WORK ITEM - What is the number of lines in the data below that hold the word "Inspection"? Give nothing beyond that number.

==== STUDY MATERIAL ====

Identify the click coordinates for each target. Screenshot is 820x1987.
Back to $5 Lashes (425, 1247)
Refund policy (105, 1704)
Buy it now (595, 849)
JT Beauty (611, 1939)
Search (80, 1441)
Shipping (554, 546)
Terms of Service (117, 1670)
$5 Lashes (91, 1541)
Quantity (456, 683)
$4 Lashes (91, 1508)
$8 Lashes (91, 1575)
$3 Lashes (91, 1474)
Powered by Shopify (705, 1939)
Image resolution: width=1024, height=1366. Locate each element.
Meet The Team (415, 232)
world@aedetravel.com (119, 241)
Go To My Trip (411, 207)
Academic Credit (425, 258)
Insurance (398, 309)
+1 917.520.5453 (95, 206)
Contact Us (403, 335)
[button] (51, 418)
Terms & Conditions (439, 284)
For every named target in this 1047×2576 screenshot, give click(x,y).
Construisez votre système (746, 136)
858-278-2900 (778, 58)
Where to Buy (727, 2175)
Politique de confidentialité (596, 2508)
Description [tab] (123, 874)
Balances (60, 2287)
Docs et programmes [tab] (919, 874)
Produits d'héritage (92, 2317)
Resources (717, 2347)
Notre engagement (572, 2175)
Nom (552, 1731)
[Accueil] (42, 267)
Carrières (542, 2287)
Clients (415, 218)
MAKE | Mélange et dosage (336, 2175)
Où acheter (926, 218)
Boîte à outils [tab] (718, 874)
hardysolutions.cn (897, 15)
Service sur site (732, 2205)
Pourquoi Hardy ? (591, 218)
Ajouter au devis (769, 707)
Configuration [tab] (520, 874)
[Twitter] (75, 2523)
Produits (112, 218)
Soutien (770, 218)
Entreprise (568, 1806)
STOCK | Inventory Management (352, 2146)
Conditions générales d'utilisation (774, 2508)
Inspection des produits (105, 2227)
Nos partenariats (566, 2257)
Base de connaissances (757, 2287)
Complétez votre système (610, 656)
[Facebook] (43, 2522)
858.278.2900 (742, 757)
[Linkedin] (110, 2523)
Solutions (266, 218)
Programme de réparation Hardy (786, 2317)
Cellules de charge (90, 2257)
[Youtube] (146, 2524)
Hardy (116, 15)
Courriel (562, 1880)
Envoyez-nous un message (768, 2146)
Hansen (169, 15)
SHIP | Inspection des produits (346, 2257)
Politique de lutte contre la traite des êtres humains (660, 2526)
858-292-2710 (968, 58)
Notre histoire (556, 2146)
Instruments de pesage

====

EXERCISE ANSWER - 2